The experiments also reveal how the body perceives magnetic fields.

One theory suggests they spark quantum chemical reactions in crytochromes - proteins found in the retina of the eye. Another, which Kirschvink subscribes to, holds that receptor cells containing tiny molecular bar magnets - most likely made of an iron mineral called magnetite - trigger brain cells to react.

The work rules out a quantum compass.

"A quantum compass can't tell a field down to the north from up to the south. So it's not a quantum compass," he says.

But the location of the magnetite receptors - if they exist - is a mystery. Kirschvink thinks it's probably somewhere in the large trigeminal nerve that splays out around the head, but further research is needed to pin down that hunch.

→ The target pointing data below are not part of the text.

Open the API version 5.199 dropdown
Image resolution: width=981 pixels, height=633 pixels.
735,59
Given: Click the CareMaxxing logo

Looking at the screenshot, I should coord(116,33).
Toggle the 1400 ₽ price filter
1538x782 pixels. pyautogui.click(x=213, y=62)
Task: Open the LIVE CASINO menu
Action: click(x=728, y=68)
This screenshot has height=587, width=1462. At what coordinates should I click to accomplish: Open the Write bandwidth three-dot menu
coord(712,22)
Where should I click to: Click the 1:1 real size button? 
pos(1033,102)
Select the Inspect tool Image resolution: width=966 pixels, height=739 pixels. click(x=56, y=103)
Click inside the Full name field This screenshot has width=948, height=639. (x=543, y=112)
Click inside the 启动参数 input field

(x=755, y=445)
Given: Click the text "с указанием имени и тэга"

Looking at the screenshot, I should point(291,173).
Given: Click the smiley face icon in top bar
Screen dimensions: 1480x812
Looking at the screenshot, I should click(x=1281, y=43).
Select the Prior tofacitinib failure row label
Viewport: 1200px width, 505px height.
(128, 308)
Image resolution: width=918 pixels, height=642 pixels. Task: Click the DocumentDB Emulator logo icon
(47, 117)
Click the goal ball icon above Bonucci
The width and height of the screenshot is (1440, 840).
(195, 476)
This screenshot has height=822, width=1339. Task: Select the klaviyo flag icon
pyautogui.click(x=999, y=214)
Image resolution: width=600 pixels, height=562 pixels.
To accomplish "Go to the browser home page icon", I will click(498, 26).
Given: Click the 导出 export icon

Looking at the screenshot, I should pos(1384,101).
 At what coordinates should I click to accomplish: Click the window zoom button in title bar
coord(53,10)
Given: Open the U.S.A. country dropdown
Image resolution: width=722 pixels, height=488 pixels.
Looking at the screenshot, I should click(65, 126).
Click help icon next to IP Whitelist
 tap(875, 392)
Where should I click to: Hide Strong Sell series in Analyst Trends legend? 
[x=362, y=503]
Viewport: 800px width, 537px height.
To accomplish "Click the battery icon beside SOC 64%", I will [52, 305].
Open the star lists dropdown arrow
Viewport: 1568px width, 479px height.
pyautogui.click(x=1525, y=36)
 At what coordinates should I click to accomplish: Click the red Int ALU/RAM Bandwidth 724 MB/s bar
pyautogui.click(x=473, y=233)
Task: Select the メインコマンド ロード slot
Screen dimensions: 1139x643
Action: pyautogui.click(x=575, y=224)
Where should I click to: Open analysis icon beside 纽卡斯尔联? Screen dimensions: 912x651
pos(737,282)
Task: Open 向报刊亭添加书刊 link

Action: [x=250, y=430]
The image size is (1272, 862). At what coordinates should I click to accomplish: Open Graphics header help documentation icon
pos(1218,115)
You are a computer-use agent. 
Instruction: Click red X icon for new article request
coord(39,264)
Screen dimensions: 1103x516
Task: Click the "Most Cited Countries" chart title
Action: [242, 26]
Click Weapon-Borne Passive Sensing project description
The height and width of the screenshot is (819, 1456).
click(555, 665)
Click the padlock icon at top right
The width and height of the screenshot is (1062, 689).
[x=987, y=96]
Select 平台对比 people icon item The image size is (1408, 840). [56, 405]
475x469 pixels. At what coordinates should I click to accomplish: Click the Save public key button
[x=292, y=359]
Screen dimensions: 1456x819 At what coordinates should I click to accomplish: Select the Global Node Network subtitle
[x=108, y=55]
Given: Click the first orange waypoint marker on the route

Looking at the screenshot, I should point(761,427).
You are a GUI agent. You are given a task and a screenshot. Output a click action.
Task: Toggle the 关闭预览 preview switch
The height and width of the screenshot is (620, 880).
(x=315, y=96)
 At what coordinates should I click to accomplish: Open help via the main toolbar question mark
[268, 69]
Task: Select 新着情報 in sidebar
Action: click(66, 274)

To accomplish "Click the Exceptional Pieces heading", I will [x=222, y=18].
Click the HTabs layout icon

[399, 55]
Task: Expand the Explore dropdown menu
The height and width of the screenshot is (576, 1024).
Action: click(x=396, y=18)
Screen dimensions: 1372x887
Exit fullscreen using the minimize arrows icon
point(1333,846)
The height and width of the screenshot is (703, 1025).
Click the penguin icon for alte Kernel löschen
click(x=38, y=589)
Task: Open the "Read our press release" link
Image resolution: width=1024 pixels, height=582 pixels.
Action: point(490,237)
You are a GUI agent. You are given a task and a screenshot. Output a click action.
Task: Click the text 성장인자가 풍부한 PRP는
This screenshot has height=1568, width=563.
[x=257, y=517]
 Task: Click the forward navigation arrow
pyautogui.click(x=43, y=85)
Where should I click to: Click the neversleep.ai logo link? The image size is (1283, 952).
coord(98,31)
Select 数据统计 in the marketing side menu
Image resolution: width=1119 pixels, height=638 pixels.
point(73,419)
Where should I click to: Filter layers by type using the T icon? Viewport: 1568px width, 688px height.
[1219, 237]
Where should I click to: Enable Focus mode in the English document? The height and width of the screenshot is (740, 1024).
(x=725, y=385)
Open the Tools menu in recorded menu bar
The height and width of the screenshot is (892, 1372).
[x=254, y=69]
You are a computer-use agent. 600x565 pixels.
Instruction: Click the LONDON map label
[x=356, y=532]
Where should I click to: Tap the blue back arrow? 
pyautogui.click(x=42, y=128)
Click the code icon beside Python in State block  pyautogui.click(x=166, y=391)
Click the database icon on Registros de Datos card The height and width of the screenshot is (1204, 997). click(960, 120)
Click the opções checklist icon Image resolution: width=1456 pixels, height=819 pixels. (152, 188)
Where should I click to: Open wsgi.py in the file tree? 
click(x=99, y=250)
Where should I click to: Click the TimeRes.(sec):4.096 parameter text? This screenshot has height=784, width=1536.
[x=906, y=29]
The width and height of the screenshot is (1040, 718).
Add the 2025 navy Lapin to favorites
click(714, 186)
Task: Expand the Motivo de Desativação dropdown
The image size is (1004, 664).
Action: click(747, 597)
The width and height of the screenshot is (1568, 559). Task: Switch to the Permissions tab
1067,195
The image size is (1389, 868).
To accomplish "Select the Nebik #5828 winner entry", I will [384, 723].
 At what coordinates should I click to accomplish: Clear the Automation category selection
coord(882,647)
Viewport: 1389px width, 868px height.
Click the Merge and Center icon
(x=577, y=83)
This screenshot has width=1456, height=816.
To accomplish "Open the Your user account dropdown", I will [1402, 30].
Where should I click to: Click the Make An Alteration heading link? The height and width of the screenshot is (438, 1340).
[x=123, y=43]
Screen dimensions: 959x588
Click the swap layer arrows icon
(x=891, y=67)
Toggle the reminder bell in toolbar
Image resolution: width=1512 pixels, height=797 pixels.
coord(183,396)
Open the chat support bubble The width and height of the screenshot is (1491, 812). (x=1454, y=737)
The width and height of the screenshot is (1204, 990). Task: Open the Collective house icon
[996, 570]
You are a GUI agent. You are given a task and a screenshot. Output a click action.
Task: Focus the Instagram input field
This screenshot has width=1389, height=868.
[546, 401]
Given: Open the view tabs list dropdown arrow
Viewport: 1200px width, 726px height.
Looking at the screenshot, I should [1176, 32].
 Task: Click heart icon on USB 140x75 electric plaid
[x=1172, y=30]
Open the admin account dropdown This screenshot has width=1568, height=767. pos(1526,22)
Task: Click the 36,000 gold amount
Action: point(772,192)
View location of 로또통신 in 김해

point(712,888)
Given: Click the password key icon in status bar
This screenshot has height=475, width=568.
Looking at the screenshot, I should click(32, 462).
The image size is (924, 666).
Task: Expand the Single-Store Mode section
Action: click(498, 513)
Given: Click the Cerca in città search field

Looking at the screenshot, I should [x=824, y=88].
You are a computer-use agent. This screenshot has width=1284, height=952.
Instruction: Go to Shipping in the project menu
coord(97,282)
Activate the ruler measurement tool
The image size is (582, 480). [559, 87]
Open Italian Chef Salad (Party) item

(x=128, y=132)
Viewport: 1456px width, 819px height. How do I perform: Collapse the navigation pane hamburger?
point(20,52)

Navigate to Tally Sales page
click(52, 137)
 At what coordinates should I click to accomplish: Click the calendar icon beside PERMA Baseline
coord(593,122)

"If it's right then I think it's really important," says Peter Hore from the University of Oxford, UK. But, he adds, independent verification is necessary.

"My impression is [the experiments] have been done very, very carefully indeed, yet this area of research on magnetic sensing in animals has been fraught with results that no-one else has been able to repeat, so I won't get too excited about this until someone else has independently replicated these measurements and found the same thing."

Kirschvink and his colleagues welcome the scrutiny.

"This result is something that needs to be reproduced, it needs to be replicated by other lab groups," says co-author Isaac Hilburn from Caltech.

The team is also keen to see how people from the southern hemisphere or equatorial regions respond to the changing fields. This could help to unravel whether everyone is capable of sensing the Earth's magnetic field, and whether anyone is able to do so on a conscious level.